Perfluorooctane Sulfonate (Pfos) And Perfluorooctanoate (Pfoa) Acutely Affect Human Alpha(1)Beta(2)Gamma(2l) Gaba(A) Receptor And Spontaneous Neuronal Network Function In Vitro

Concerns about the neurotoxic potential of polyfluoroalkyl substances (PFAS) such as perfluorooctane sulfonate (PFOS) and perfluorooctanoic acid (PFOA) increase, although their neurotoxic mechanisms of action remain debated. Considering the importance of the GABA(A) receptor in neuronal function, we investigated acute effects of PFAS on this receptor and on spontaneous neuronal network activity. PFOS (Lowest Observed Effect Concentration (LOEC) 0.1 mu M) and PFOA (LOEC 1 mu M) inhibited the GABA-evoked current and acted as non-competitive human GABA(A) receptor antagonists.

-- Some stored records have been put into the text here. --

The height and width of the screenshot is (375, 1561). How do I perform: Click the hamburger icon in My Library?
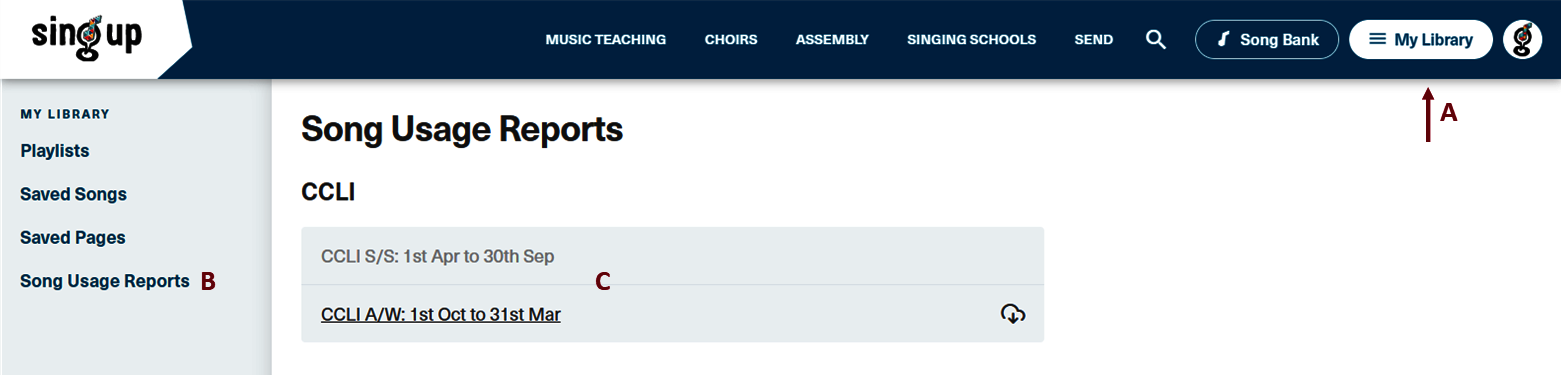tap(1377, 40)
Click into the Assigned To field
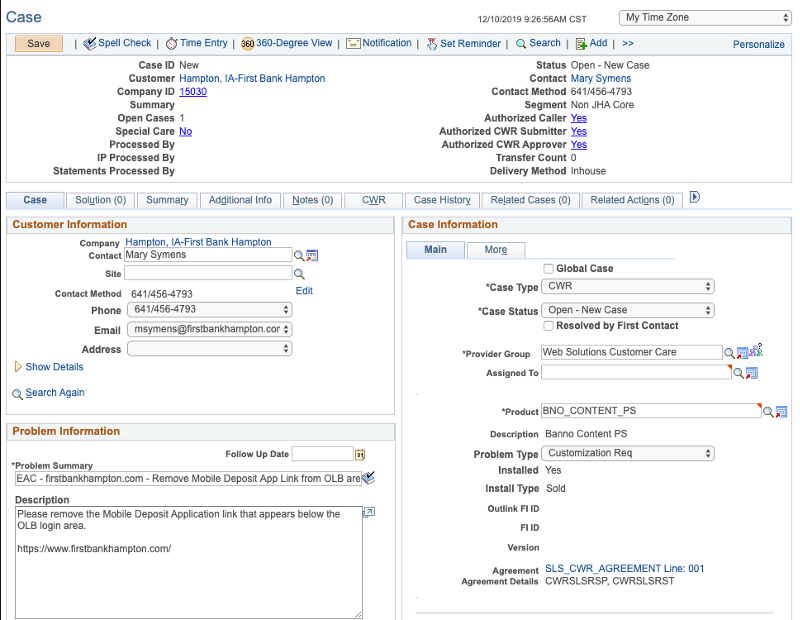800x620 pixels. [636, 372]
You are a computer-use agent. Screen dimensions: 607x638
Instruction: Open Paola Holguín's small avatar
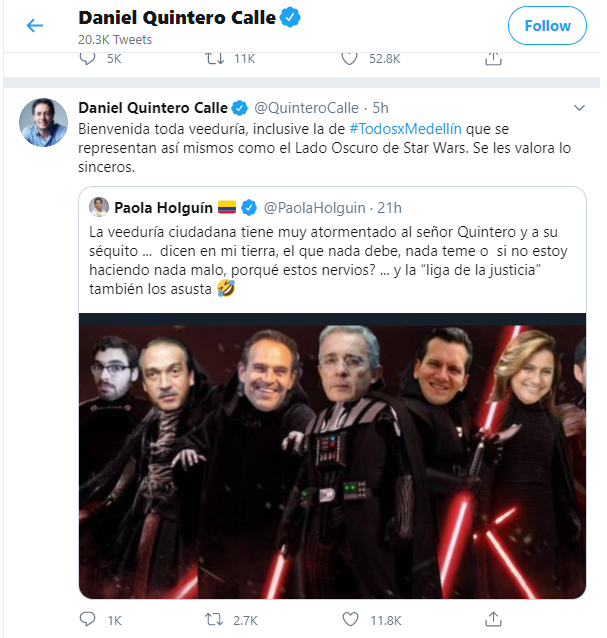point(99,207)
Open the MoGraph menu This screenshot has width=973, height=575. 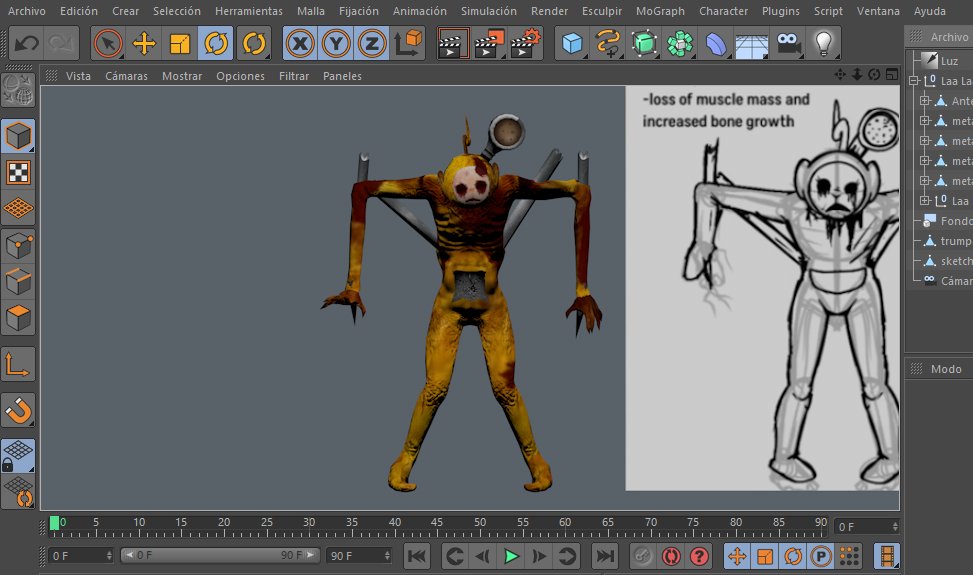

Network activity of rat primary cortical cultures increased following exposure to PFOS (LOEC 100 mu M). However, exposure of networks of human induced pluripotent stem cell (hiPSC)-derived neurons decreased neuronal activity. The higher sensitivity of the alpha(1)beta(2)gamma(2L) GABA(A) receptor for PFAS as compared to neuronal networks suggests that PFAS have additional mechanisms of action, or that compensatory mechanisms are at play. Differences between rodent and hiPSC-derived neuronal networks highlight the importance of proper model composition. LOECs for PFAS on GABA(A) receptor and neuronal activity reported here are within or below the range found in blood levels of occupationally exposed humans. For PFOS, LOECs are even within the range found in human serum and plasma of the general population, suggesting a clear neurotoxic risk.